◆ **Task item**: If a line below contains the string "screenshot", return that line.
-- Information given follows --
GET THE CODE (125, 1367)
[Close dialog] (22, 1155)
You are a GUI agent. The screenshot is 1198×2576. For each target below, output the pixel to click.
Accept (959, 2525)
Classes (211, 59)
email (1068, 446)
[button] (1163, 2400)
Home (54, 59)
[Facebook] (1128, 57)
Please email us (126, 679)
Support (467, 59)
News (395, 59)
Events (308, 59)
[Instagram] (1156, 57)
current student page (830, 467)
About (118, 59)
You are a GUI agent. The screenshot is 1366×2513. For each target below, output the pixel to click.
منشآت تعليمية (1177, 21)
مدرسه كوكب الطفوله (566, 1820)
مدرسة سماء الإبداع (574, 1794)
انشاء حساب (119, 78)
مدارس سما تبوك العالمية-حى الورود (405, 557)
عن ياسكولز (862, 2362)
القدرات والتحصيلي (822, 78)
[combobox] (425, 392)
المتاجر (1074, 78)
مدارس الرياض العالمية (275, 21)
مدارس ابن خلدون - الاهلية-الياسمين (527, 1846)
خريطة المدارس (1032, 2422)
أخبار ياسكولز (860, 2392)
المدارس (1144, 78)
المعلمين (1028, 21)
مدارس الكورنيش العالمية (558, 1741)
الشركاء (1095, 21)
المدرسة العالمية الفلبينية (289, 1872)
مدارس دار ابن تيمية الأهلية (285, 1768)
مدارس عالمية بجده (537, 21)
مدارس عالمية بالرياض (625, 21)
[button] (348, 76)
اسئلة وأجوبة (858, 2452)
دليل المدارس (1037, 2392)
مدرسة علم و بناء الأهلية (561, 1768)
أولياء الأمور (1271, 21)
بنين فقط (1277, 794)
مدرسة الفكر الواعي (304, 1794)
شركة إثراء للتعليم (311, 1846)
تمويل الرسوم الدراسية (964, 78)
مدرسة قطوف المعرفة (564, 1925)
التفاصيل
-- Information given concluded --
◆ **Exercise answer**:
You are a GUI agent. The screenshot is 1198×2576. For each target below, output the pixel to click.
You are a GUI agent. The screenshot is 1366×2513. For each target below, output the pixel to click.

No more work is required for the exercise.